11. As for the plea raised by the learned counsel for the petitioner,
that the cheques in question had been issued as security and not in
discharge of any debt, I do not find any force in the same because a
mere statement of defence would not amount to rebuttal of the
presumption u/s 139 of Negotiable Instruments Act. The defence
taken by the petitioner was required to be proved as per evidence
either from the cross examination of CW1, or through evidence
being led by the petitioner. The petitioner had failed to do so.
12. As for the plea of the learned counsel for the petitioner that
the respondent has failed to prove its case as the respondent had
failed to bring on record its ledger books, income tax returns, records
filed with ROC and the receipts of delivery, I find that in the cross
examination of CW1 conducted on behalf of the petitioner, CW1 had
deposed that they maintained account books of transactions and filed
ITRs (income tax returns) as well as balance sheets which were filed
with the ITR. He further deposed that he could produce the said
balance sheets in the court, if required. Further, he denied that the
invoices exhibited in his evidence were fabricated documents which
were fabricated for the purposes of the present case. He denied that he
had no supporting proof with respect to these invoices. He admitted
that there was no acknowledgment of receipt of goods appearing on
those invoices. He denied that no such acknowledgment was there
because the goods were never sent and volunteered that the invoices
were raised only after the cheques were received by them. It is also
to be noticed that the petitioner had never asked or questioned CW1
regarding the availability of delivery receipts. However, during the
cross examination of CW1 conducted on 17.05.2014, he had admitted
that they had not placed on record any receipt with respect to delivery
of the material and volunteered, that they had the receipt and it could
be produced if required. Thus, during the cross examination of CW1,
CW1 had clearly stated that the delivery receipts as well as ITRs
reflecting the appellants as their debtors were available with them
and could be produced. However, the petitioner did not ask for the
production of these documents from the respondent. Thus, when the
petitioner despite having an opportunity, did not seek to have these
documents produced before the court, they cannot, at this stage, draw
a sweeping presumption that non production of these documents
should raise an adverse presumption against the respondent. On the
contrary, the conduct of the petitioner in not having these documents
called in the court despite there being an offer from CW1, leads an
adverse inference against the petitioner that they did not ask for these
documents because they might have been in favour of respondent.

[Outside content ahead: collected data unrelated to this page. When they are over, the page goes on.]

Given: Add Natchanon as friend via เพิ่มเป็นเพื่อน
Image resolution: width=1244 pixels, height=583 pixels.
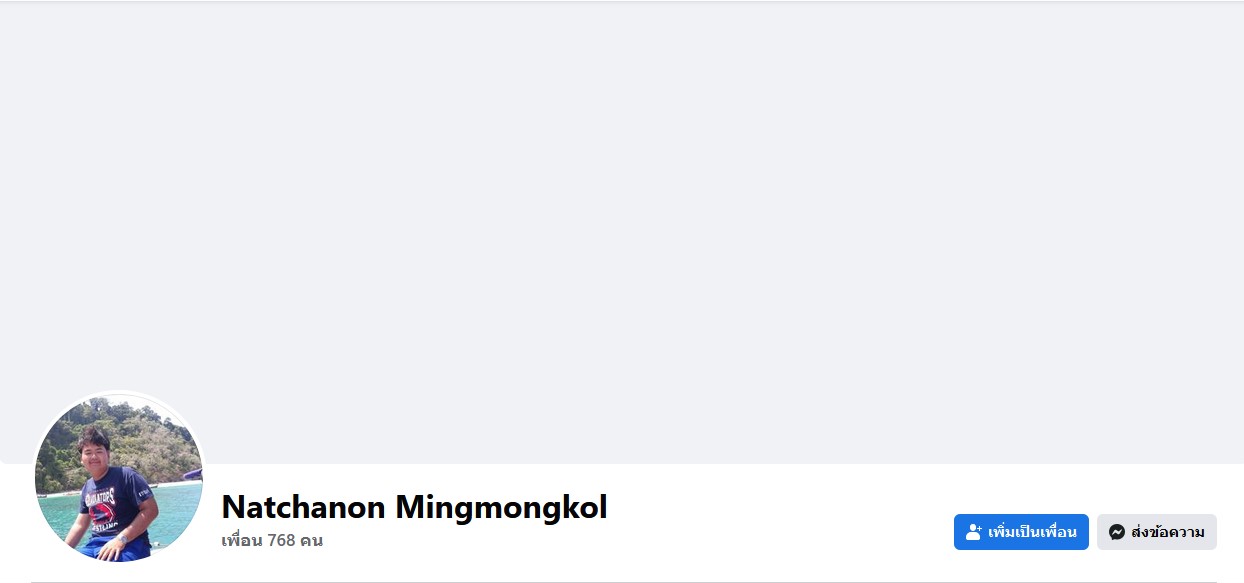Looking at the screenshot, I should click(1021, 532).
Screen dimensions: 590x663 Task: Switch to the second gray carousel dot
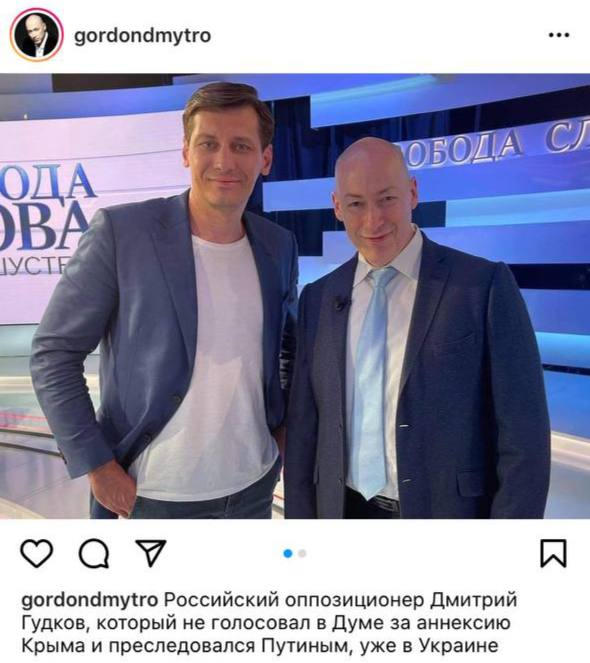point(302,553)
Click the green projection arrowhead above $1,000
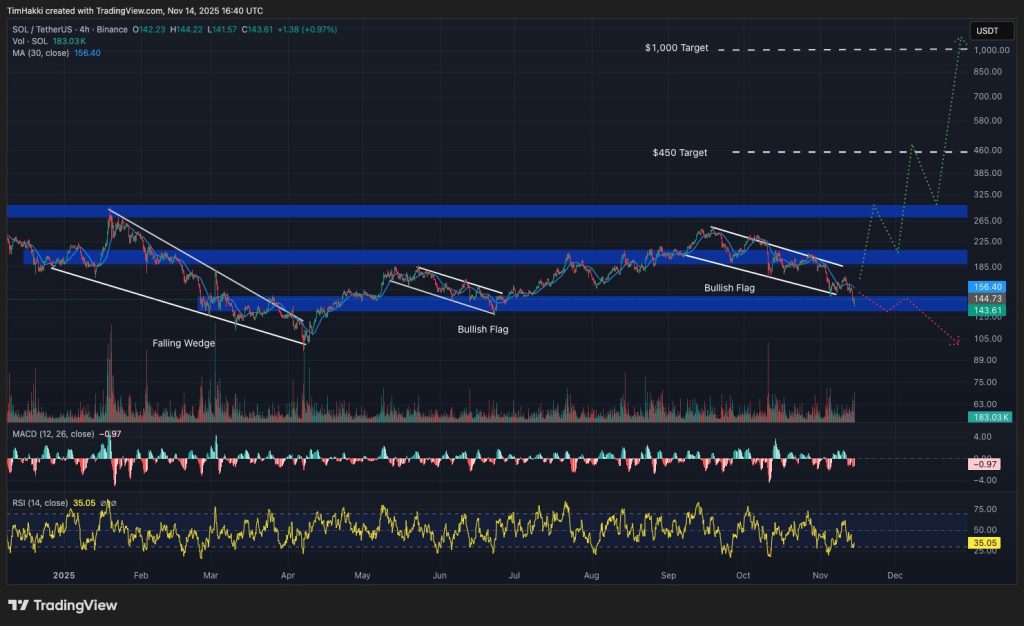The image size is (1024, 626). point(961,39)
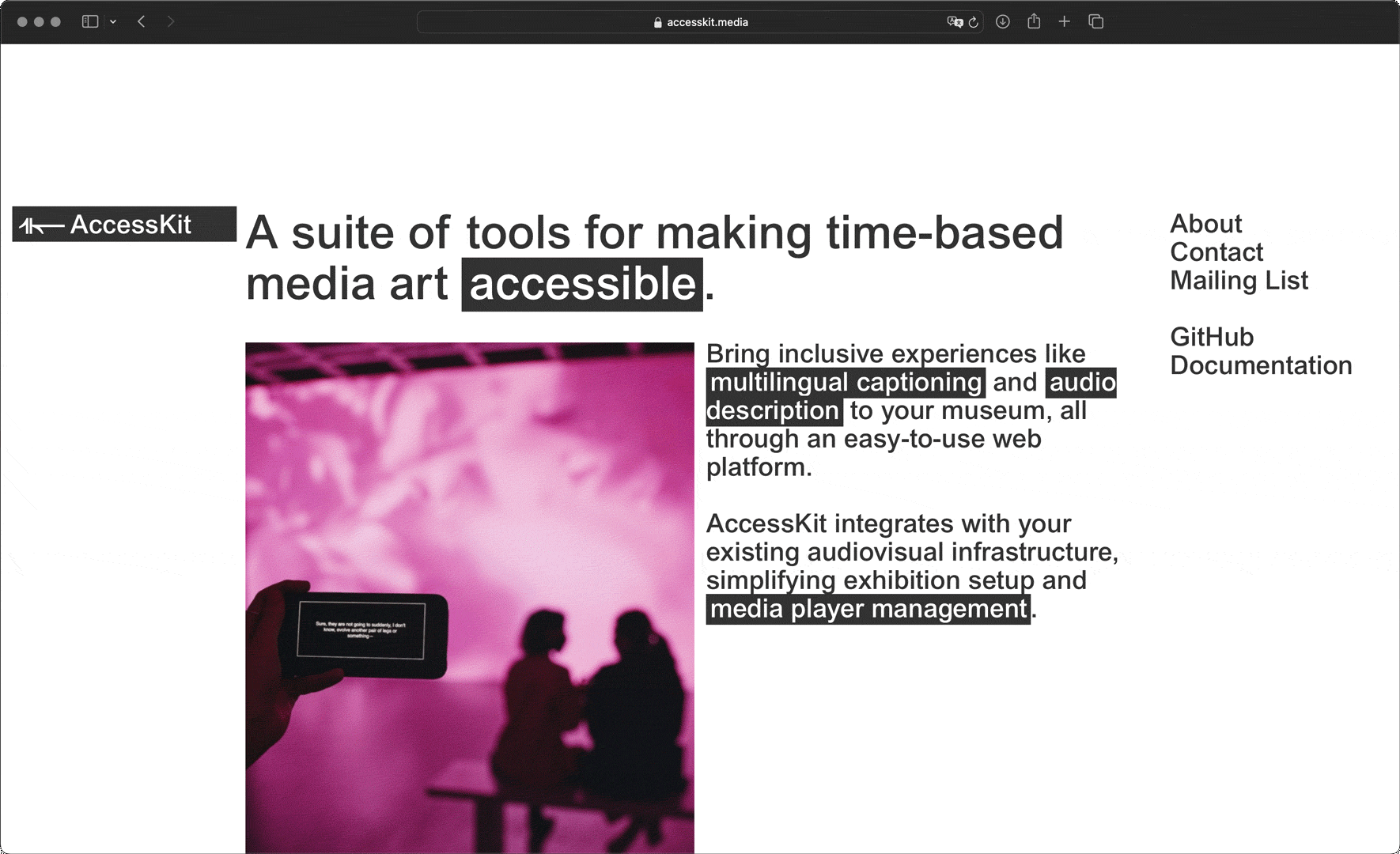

Moreover, it has never been the case of the petitioner that the CDs
have not been supplied to them and once they had received the CDs
the question of cheques being tendered as a security itself is ruled
out.
13. Therefore, the cases which have been cited by the petitioner
do not render any assistance to the case of the petitioner.
14. In view of the aforesaid discussion, I do not find any illegality
or infirmity with the concurrent finding returned by the courts below.
15. The present petition is accordingly dismissed.